# And on the 5th day Puff created............



## Puff1 (Mar 12, 2007)

Back bacon with Oommpapy's awesome recipe.
Cured for 4 days and smoked in the WSM over KF and hickory.
Kept the dome temp at about 200 for 41/2 hrs. Pulled at 152* and basted with maple syrup and rolled in cornmeal.






Out of the cure and into the smoker.





Ready to come off


----------



## Smokey_Joe (Mar 12, 2007)

[smilie=a_bravo.gif]  [smilie=a_goodjob.gif] VERY NICE!

Can ya send me a sammy in the mail?


----------



## Griff (Mar 12, 2007)

Puff

You're gonna like that stuff.

Griff (somewhere in North Carolina)


----------



## Cliff H. (Mar 12, 2007)

What does the cornmeal do for it ? 

It looks super tasty.

Where do I find all of the pertinate info on your creation ?


----------



## cleglue (Mar 12, 2007)

Griff said:
			
		

> (somewhere in North Carolina)



Griff...where are you?

Puff,
It looks great.


----------



## LarryWolfe (Mar 13, 2007)

Very nice Puff!  I'll have a egg mcmuffin to go please!


----------



## ScottyDaQ (Mar 13, 2007)

Go Puff Go !


----------



## wittdog (Mar 13, 2007)

Nice Job Puff


----------



## Bruce B (Mar 13, 2007)

Somebody, anybody....inquiring minds want to know....what is the purpose of the cornmeal???????


----------



## Cliff H. (Mar 13, 2007)

Cliff H. said:
			
		

> What does the cornmeal do for it ?
> 
> It looks super tasty.
> 
> Where do I find all of the pertinate info on your creation ?


----------



## wittdog (Mar 13, 2007)

Although both made from the loin….Pea meal bacon is cured but not smoked and coated with corn meal…..Canadian Bacon is cured and smoked……not traditionally rolled in Pea Mea…


----------



## Bruce B (Mar 13, 2007)

OK, so we have back bacon, pea meal bacon, Canadian Bacon, and one is cured and not smoked then rolled in pea meal and one is smoked but not cured and not rolled in pea meal and one is cured and smoked. Which one do you use pea meal on and which one do you use corn meal on? [smilie=a_whyme.gif]


----------



## SteerCrazy (Mar 13, 2007)

Looks good Puff


----------



## oompappy (Mar 13, 2007)

Looks good Puff!
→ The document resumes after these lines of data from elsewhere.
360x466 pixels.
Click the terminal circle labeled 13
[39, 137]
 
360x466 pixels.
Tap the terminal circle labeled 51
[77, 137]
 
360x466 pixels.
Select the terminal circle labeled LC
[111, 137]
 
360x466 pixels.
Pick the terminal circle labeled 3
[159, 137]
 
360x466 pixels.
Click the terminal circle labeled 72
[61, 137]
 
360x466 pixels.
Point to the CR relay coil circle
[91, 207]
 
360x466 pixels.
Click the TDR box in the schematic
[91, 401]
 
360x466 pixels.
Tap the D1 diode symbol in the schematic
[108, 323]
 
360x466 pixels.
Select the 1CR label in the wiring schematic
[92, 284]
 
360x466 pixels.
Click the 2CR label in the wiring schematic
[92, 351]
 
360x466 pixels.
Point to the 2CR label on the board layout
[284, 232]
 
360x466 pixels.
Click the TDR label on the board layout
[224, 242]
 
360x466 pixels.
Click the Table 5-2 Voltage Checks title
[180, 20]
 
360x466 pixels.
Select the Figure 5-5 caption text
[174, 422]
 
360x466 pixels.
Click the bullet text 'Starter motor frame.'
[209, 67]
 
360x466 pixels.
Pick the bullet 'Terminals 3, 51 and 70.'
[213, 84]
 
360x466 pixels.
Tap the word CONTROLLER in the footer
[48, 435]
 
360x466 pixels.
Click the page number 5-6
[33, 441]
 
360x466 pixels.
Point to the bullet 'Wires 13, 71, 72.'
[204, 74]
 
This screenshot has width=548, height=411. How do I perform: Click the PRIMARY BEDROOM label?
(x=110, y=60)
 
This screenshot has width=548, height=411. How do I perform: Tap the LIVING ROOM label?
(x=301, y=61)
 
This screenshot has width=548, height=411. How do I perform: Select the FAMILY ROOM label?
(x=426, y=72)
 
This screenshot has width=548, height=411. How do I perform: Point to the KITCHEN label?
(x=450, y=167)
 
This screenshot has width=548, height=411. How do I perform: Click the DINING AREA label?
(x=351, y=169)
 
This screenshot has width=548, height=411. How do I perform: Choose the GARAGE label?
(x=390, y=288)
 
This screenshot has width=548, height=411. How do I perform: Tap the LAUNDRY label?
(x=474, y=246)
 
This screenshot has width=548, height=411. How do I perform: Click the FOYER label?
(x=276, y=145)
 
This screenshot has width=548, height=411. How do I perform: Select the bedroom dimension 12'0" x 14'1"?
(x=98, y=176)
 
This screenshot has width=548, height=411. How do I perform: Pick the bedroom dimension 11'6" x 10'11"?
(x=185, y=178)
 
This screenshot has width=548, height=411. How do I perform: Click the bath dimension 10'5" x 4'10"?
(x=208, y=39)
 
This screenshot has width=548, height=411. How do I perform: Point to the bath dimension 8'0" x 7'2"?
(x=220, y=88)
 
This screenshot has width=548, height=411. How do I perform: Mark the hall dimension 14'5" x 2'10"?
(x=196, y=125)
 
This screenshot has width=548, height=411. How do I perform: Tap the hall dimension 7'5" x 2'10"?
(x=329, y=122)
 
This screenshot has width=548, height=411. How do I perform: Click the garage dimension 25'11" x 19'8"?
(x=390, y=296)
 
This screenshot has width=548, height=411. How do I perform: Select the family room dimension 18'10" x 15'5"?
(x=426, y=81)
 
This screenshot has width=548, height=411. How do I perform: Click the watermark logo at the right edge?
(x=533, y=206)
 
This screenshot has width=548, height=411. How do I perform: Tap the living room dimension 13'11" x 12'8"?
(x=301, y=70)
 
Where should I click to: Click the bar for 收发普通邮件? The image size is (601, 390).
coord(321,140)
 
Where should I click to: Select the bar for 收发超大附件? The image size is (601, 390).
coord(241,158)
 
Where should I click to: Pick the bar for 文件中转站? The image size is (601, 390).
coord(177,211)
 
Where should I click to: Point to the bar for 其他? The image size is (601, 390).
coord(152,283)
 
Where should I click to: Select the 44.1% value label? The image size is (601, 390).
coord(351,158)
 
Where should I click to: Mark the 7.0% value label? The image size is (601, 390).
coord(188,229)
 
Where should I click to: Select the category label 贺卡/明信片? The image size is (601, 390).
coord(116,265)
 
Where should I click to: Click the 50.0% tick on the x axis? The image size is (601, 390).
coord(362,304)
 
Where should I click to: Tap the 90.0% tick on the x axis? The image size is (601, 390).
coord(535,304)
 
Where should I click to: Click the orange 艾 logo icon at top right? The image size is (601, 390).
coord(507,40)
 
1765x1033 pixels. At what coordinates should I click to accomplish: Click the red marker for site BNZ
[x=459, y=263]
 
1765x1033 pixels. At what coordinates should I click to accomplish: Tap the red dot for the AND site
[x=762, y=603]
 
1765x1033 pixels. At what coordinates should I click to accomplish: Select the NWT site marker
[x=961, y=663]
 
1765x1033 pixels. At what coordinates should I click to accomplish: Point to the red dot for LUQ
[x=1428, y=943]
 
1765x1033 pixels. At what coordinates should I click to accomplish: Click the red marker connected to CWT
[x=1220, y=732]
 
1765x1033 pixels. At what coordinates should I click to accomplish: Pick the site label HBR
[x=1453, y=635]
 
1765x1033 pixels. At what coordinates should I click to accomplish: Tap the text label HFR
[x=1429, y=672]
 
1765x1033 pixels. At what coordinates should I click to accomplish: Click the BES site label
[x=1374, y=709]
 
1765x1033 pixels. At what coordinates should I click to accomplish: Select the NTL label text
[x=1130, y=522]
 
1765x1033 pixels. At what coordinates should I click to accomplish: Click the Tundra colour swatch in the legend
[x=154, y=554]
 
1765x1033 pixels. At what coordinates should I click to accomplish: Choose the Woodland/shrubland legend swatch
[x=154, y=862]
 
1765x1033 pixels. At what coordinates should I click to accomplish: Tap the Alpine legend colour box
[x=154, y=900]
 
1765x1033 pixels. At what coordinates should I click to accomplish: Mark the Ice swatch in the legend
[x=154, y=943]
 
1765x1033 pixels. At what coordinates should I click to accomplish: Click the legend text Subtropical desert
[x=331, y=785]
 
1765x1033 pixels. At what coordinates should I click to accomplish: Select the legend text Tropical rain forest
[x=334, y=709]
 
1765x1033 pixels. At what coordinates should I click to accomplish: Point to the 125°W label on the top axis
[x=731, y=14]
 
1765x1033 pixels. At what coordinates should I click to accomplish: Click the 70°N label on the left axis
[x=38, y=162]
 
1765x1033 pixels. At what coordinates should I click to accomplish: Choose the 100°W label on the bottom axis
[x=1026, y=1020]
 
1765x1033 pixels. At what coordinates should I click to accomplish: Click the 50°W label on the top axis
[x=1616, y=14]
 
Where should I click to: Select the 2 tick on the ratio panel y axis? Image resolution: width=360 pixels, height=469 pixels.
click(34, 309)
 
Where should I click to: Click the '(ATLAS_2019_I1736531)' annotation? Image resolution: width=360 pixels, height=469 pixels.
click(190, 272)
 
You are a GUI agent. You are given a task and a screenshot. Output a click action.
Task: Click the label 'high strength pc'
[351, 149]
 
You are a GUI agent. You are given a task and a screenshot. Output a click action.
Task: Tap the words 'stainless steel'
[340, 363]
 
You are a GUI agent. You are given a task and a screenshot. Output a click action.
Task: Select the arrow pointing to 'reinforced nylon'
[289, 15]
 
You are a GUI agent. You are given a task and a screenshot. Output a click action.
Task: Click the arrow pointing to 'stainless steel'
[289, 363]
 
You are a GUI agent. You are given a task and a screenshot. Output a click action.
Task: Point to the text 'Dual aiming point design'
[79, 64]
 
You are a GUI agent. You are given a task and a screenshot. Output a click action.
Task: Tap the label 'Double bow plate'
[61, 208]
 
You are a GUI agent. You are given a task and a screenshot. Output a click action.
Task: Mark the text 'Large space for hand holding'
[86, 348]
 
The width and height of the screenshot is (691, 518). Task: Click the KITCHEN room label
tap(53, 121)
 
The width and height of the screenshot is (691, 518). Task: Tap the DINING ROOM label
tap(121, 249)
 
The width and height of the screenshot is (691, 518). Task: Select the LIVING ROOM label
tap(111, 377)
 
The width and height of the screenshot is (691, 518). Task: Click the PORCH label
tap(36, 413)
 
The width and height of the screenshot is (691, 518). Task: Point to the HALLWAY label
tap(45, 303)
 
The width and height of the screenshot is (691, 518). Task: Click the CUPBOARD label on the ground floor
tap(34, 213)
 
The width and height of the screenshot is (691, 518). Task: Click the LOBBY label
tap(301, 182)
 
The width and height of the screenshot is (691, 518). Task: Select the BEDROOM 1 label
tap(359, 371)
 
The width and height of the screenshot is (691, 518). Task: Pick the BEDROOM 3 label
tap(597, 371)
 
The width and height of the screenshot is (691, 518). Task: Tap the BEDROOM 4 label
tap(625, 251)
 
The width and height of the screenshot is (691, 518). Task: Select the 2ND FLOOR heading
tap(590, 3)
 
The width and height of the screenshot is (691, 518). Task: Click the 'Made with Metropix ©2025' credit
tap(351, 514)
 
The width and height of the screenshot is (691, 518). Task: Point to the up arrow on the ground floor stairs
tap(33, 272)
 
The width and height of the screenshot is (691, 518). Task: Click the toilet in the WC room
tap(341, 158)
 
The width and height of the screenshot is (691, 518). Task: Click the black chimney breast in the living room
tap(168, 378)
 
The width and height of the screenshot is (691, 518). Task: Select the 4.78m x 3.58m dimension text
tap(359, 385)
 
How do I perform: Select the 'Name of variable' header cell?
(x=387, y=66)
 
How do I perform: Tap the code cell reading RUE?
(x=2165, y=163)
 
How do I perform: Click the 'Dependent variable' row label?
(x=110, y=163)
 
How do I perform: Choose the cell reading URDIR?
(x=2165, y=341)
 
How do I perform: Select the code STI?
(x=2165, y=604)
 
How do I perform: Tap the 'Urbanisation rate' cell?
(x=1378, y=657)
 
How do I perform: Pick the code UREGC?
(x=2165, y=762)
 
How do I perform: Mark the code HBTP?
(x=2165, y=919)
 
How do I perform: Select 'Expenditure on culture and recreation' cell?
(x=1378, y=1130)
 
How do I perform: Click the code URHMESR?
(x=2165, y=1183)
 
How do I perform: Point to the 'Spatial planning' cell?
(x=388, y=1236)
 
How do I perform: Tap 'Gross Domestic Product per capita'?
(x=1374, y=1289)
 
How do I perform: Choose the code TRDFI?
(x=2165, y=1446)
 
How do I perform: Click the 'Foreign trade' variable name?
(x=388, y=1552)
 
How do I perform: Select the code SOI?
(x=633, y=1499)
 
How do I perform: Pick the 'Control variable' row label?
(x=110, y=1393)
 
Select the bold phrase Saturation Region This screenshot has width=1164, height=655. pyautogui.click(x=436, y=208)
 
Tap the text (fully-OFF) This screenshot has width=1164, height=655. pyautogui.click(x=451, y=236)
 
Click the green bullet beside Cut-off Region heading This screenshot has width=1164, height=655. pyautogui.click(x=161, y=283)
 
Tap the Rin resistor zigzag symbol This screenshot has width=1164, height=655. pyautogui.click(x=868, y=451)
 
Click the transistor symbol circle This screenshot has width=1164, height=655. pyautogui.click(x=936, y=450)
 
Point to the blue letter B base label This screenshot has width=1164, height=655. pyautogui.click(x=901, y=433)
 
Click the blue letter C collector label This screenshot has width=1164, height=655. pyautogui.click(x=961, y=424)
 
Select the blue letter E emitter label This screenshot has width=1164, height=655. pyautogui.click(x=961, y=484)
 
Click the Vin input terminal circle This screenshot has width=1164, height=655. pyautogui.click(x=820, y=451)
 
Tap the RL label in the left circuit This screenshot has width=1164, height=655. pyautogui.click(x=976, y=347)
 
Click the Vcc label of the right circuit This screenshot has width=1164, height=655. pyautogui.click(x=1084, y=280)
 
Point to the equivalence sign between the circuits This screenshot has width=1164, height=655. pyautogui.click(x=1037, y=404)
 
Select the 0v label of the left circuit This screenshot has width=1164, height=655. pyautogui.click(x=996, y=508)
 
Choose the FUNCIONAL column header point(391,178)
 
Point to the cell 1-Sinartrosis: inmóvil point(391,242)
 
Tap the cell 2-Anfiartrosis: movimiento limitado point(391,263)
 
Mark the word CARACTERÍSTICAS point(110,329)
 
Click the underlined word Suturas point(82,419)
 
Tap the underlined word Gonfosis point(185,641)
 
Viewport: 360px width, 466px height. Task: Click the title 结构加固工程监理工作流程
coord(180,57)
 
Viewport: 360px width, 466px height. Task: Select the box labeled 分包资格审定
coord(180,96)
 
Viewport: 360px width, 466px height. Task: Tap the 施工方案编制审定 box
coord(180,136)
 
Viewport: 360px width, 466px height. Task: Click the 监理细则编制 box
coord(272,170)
That stuff doesn't last long around here, in fact I 
think some of my friends and neighbors are addicted. 8) 




			
				Bruce B said:
			
		

> OK, so we have back bacon, pea meal bacon, Canadian Bacon,
> and one is cured and not smoked then rolled in pea meal and one is smoked
> but not cured and not rolled in pea meal and one is cured and smoked.
> Which one do you use pea meal on and which one do you use corn meal on?
> [smilie=a_whyme.gif]



Well, it's a free country. If you like nice crispy bits of corn meal 
on the edges of the bacon then it gets the meal. If not, just cure 
& smoke. I get requests for both. 
I would suggest making some up, do it both ways, and see for yourself.


----------



## Diva Q (Mar 13, 2007)

yum


----------



## Bruce B (Mar 13, 2007)

oompappy said:
			
		

> Looks good Puff! That stuff doesn't last long around here, in fact I
> think some of my friends and neighbors are addicted. 8)
> 
> 
> ...



Thanks OomPap, that's all I was looking for, I didn't know if it served another purpose other than just a texture/crusty thing.


----------



## john a (Mar 13, 2007)

I'll have mine with two eggs over easy and some home fries please.


----------



## Nick Prochilo (Mar 13, 2007)

Great job Puff!


----------



## Woodman1 (Mar 13, 2007)

I didn't know you cooked Puff!!!


----------



## BigGQ (Mar 14, 2007)

Nice looking bacon, Puff!  (note to self - add to the to do list)


----------



## Puff1 (Mar 14, 2007)

Thanks everyone. Had some for dinner last night but by the time I got the camera it was gone


----------



## SteerCrazy (Mar 15, 2007)

Puff, did you use a pork rub? I was thinkin maybe the wolfe rub would be good on that, what did you use??

Also, is the tender quick available at the grocery store? I see it's a Morton's product which is pretty much readily available.


----------



## Puff1 (Mar 15, 2007)

SteerCrazy said:
			
		

> Puff, did you use a pork rub? I was thinkin maybe the wolfe rub would be good on that, what did you use??
> 
> Also, is the tender quick available at the grocery store? I see it's a Morton's product which is pretty much readily available.


I did use WRO. I forgot to mention that  
Most butcher stores carry Tender Quick, that's where I picked it up at.


----------



## Green Hornet (Mar 15, 2007)

Looks awesome dude!
I like to fry the slices up in some butter with the eggs. Heck of a breakfast or snack 8)


----------



## SteerCrazy (Mar 15, 2007)

Puff said:
			
		

> SteerCrazy said:
> 
> 
> 
> ...



Thanks, just picked up a 7lb pork loin. Found the tender quick at the grocery store   $3.75 per bag    oh well, Im sure it'll last!


----------



## Puff1 (Mar 16, 2007)

The bag I have is about 8 mos. old. Unless you do alot of curing it will last.
Good luck and keep us posted


----------